I guess some of my 'beef' arises with the fact that '50s Fenders and Gibsons were mass-produced instruments and the electrical components were just parts catalog stuff.
The vintage mystique built up over the years because newer components that were introduced to the market DID sound different, just like the newest whiz-bang amps that had loads of bad built-in effects and not one decent sound. It's a soon-to-be moot point anyway as surface mount components are taking over in every avenue and large passive electronics go the way of dinosaur, along with any hope of repairing anything outside of a pc board swap.
Leo Fender et al will have costed up various wiring options and reached a conclusion that way.
Leo used what was least expensive early on and later had a group of trusted sales reps who were serious players to help discern what was sonically desirable in Fender's products. His early amps were straight out of RCA's tube handbook and his instruments designed around high school physics textbooks providing scale length and component value equations.
If Gibson had chosen the PIO capacitors for purely superior tonal reasons then this would have been included in the marketing blurb! There is a very blurry line between 'nostalgia' and 'actually better' in the case of a lot of this stuff.
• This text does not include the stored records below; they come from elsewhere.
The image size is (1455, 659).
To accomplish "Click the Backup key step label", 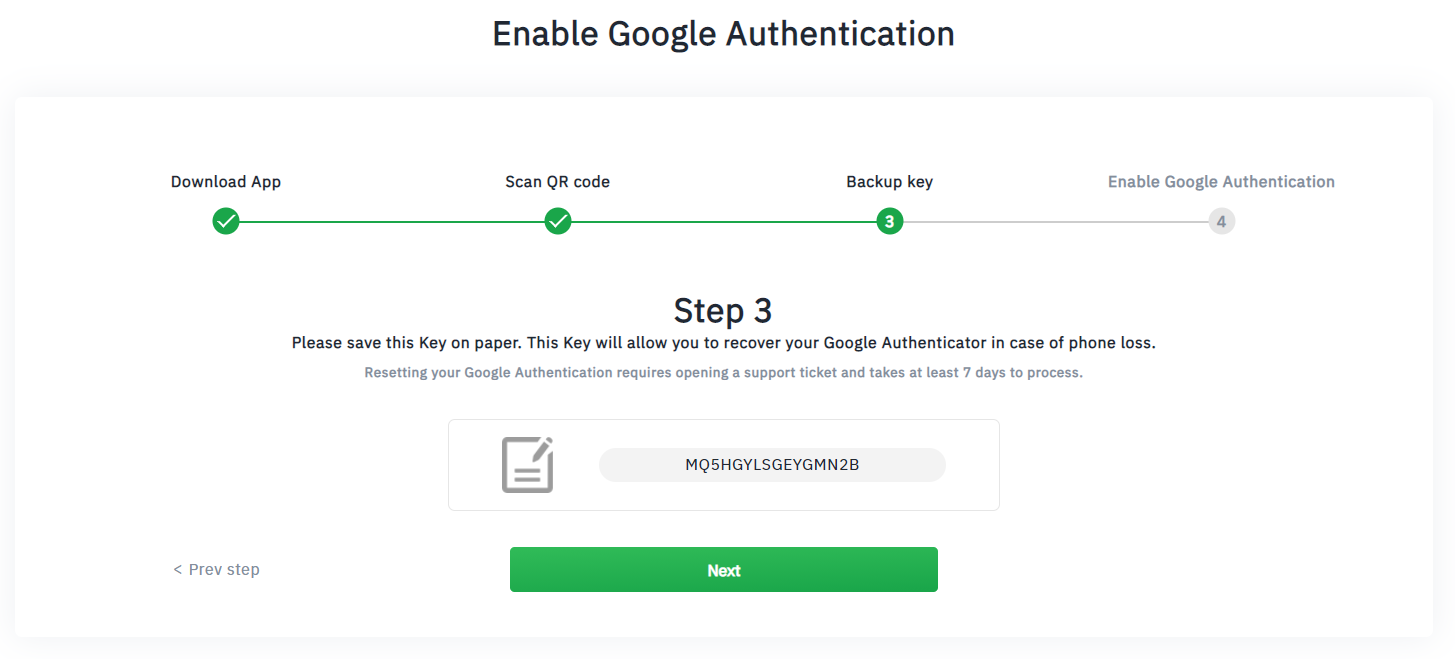I will coord(890,182).
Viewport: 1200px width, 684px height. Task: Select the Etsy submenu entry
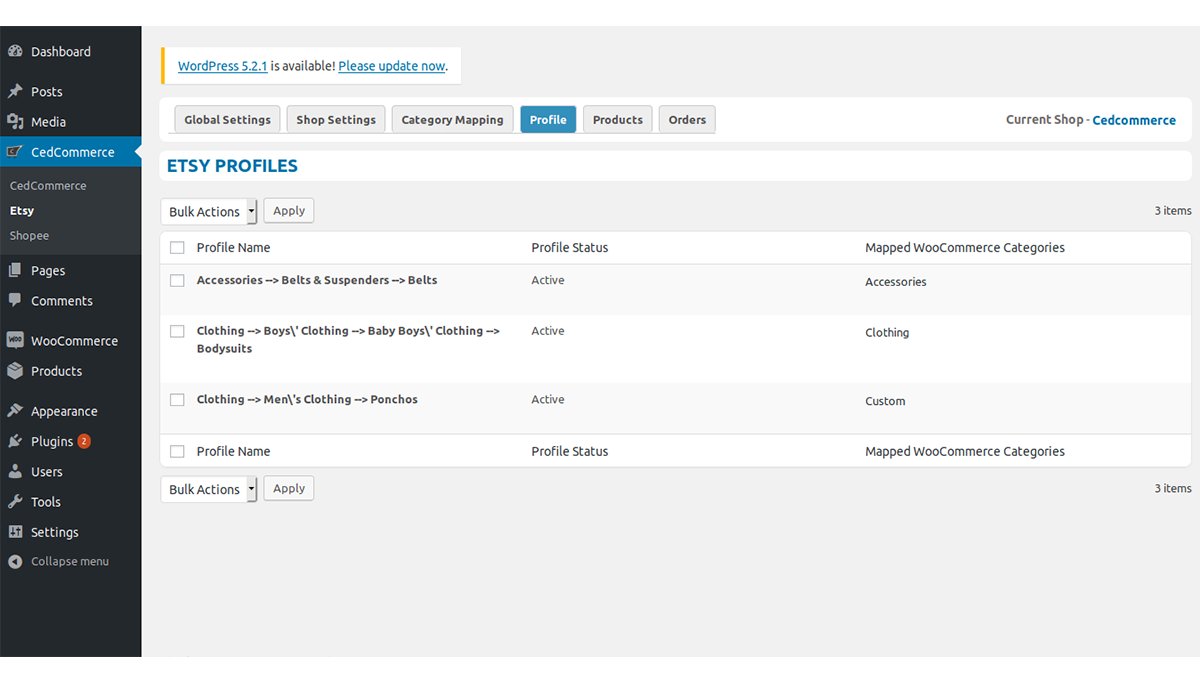coord(22,210)
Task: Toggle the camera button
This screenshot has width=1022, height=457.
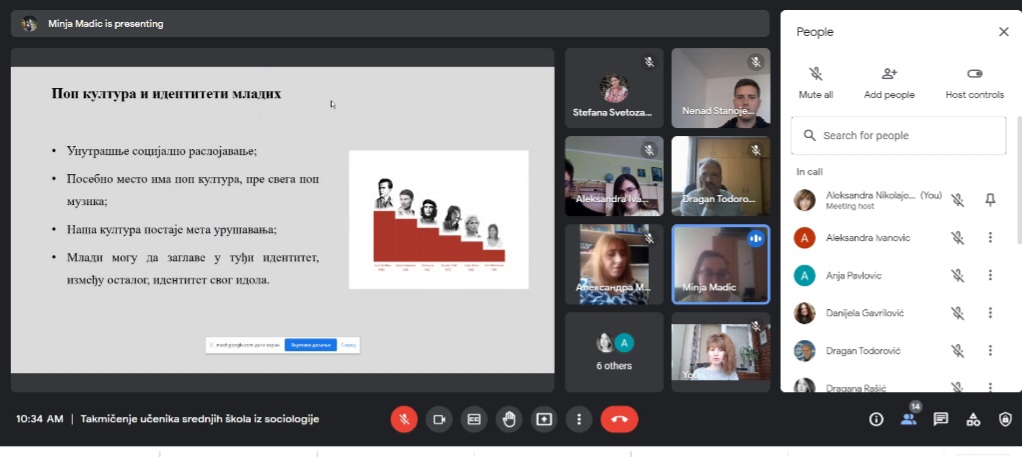Action: pos(438,419)
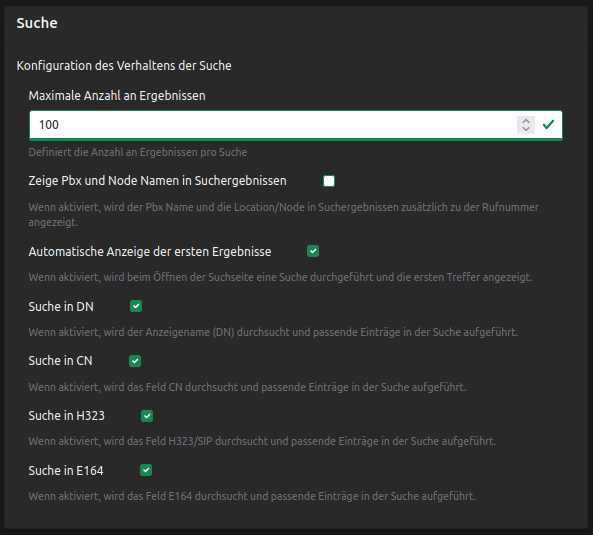
Task: Click the green validation checkmark in the number field
Action: 548,124
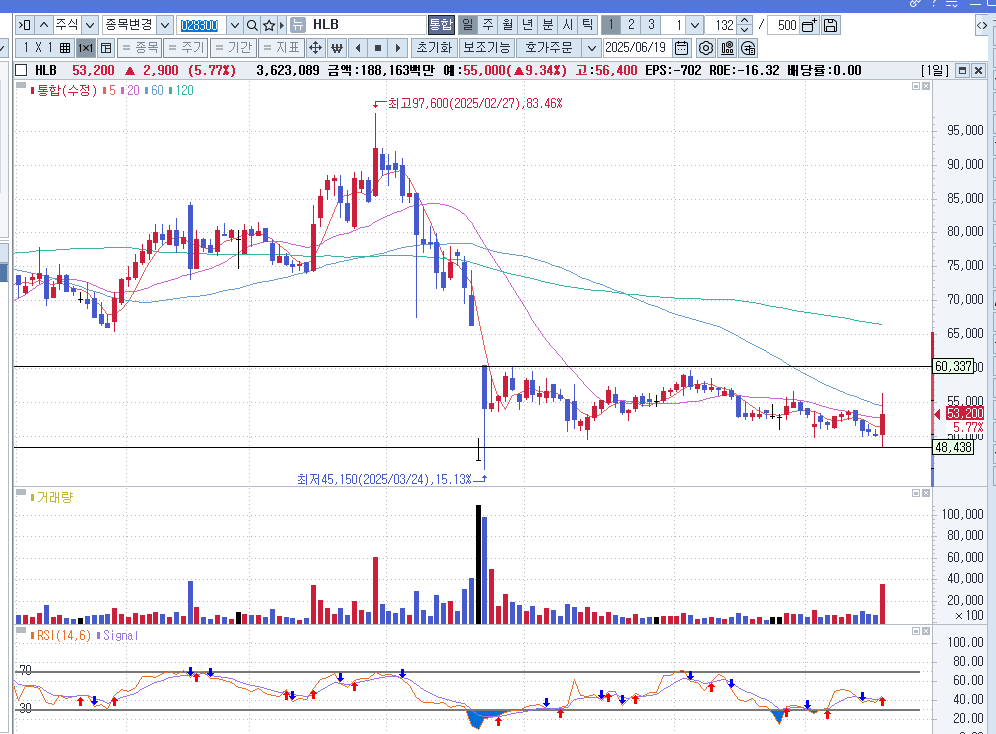The width and height of the screenshot is (996, 734).
Task: Click the favorites star icon beside the search
Action: click(270, 23)
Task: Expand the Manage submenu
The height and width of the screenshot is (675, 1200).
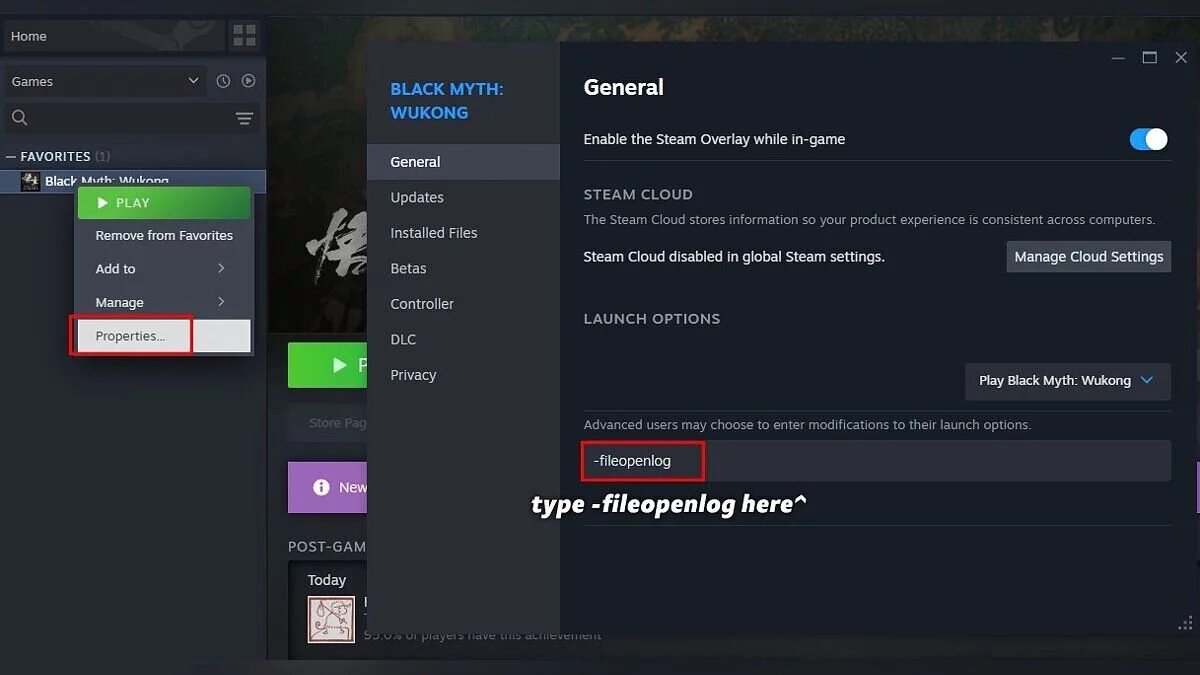Action: 164,302
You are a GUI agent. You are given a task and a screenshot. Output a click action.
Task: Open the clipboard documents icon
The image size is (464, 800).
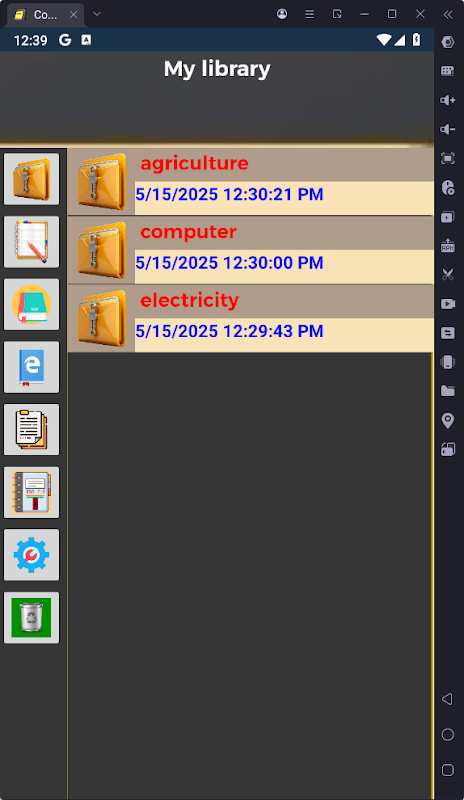click(32, 430)
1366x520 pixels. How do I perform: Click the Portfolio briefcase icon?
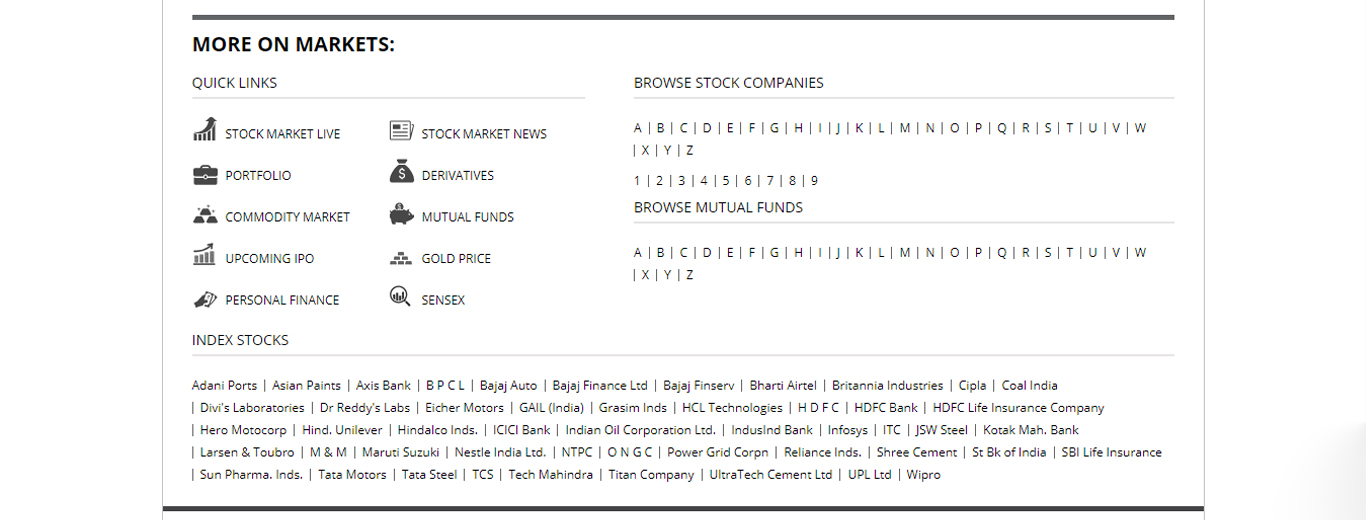point(204,175)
Agreed, but there IS actual science to types with passive tone caps in instruments; not so with lots of other sacred cows in the guitar world (why I brought up tubes). PIO were the least expensive option back in the day, but nowadays, they have to be made in small runs as boutique parts. Gibson charges disgustingly exorbitant prices for their PIO offerings (which have been shown to sometimes actually be electrolytics inside of phony exteriors) , but
real PIO caps are a practically extinct part that hasn't been made for large scale use in over 30 years.